Copy the items below verbatim, from the line with "Given: Uncheck Передавать цель в Метрику" through the line with "pos(250,96)", and leave out the pictures.

Input records

__________

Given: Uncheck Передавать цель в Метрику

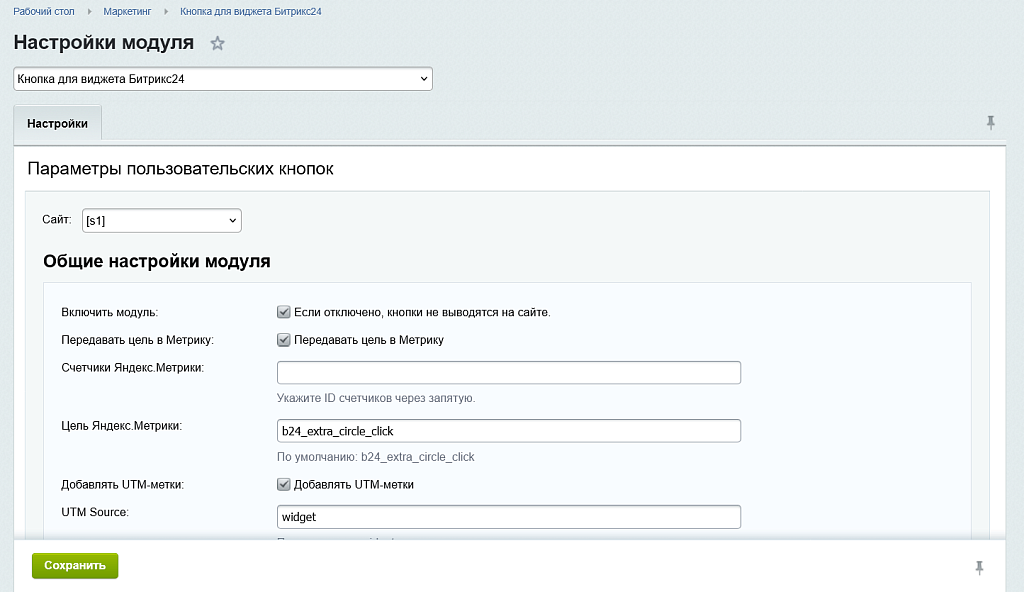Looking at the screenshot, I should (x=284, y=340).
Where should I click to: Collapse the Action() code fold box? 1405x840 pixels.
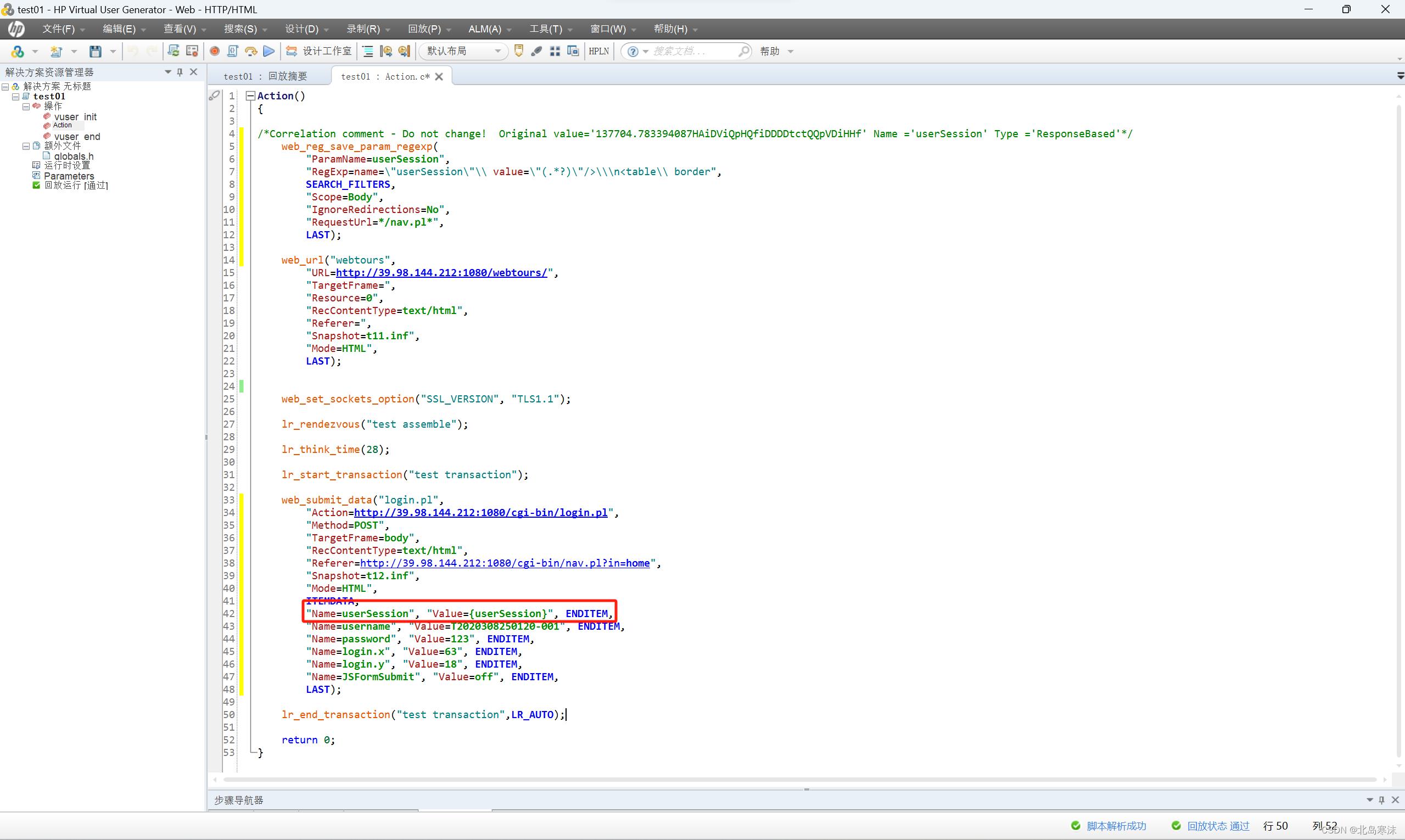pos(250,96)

__________

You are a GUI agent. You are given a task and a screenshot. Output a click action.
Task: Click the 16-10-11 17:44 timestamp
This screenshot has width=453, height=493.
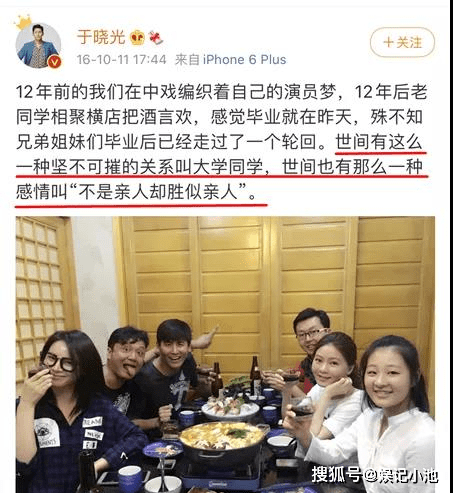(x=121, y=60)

__________

Correct answer
Given: Uncheck Передавать цель в Метрику

Looking at the screenshot, I should (x=284, y=340).
Where should I click to: Collapse the Action() code fold box? 1405x840 pixels.
pos(250,96)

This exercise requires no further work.